Plaintiff alleges that Officer Pisano violated his procedural due process rights by failing to provide him with notice and an opportunity to be heard before removing the collapsed canopy. Dkt. 1 at 14. However, Plaintiff has not shown that, based on the state of the law in 2017, property deemed to be an imminent health threat requiring immediate abatement was the sort of property interest protected by procedural due process rights. He has not provided, nor has the Court found, any binding case law in his favor on this point. Without such a clearly established right, Officer Pisano's conduct cannot be described as "so obviously illegal" under the reasonable person standard so as to strip him of his qualified immunity. Count III is dismissed.
Remaining Claims
After dismissing Counts I, II, III, and V, the Court turns to the two remaining claims. Count IV alleges a § 1983 procedural due process claim against "John Doe," while Count VI alleges a negligence claim against the County under Florida law.
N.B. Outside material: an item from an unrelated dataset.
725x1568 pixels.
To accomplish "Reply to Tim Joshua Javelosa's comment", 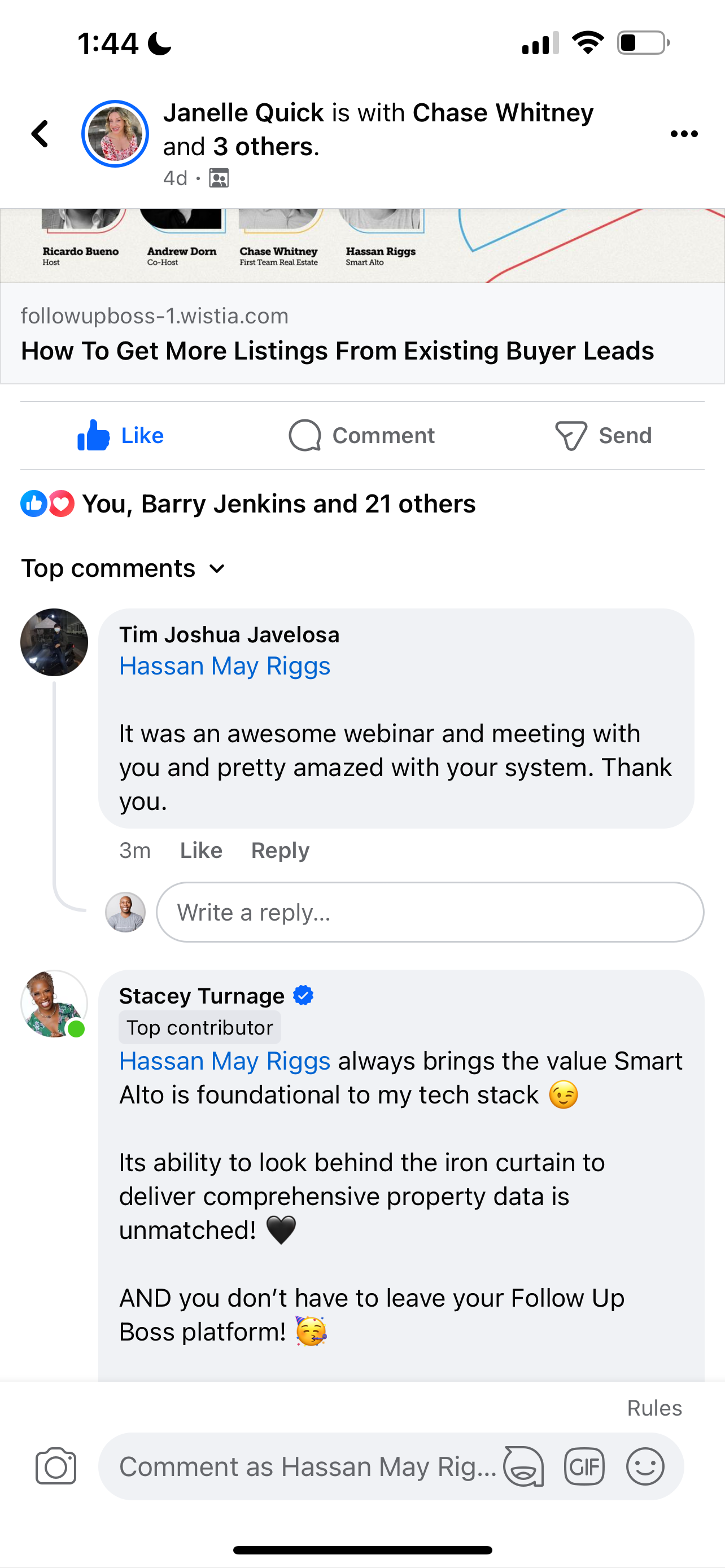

a. Count IV Procedural Due Process Claim
Plaintiff brings the same procedural due process claim against John Doe in Count IV as he does against Officer Pisano in Count III. Plaintiff has not identified John Doe but describes this defendant as "the boss of Supervisor Cansler, to the extent that individual is someone other than Officer Pisano." Dkt. 1 at 1, 16. In his complaint, Plaintiff simply states that, prior to the demolition of the collapsed canopy, his representatives were told by Supervisor Karr that "Supervisor Cansler's ‘boss’ approved the Immediate Abatement." Id. at 9. Nowhere else in the complaint does Plaintiff set forth facts pertaining to John Doe individually. Rather, Count IV consists only of conclusory statements positing that John Doe failed to follow adequate procedures and thereby denied Plaintiff of procedural due process. Id. at 16-18. Without more, this claim against John Doe cannot proceed. The Court dismisses Count IV sua sponte for failure to state a claim.
b. Count VI Negligence Claim
With the other five counts dismissed, only Plaintiff's Count VI negligence claim against the County remains. Pursuant to 28 U.S.C. § 1367(c)(3), a district court may decline to exercise supplemental jurisdiction over a claim if the court has dismissed all other claims over which it has original jurisdiction. Such is the case here, as only a non-diverse state-law claim remains. See Mills v. Sodexo, Inc. , No. 8:12-cv-1319-T-33AEP, 2013 WL 3992415, at *2 (M.D. Fla. Aug. 2, 2013). The Court declines to exercise its supplemental jurisdiction over Count VI.
CONCLUSION
For the foregoing reasons, the Court grants the motions to dismiss of Hillsborough County, Dkt. 17, and Officer Carmine Pisano, Dkt. 18. Accordingly, Counts I, II, III, and V are dismissed without prejudice. The Court also dismisses without prejudice Count IV against "John Doe" for failure to state a claim. The Court declines to exercise its supplemental jurisdiction authority over the remaining state-law negligence claim brought in Count VI. If Plaintiff wishes to file an amended complaint, he may do so within twenty-one (21) days.
DONE AND ORDERED at Tampa, Florida, on November 23, 2021.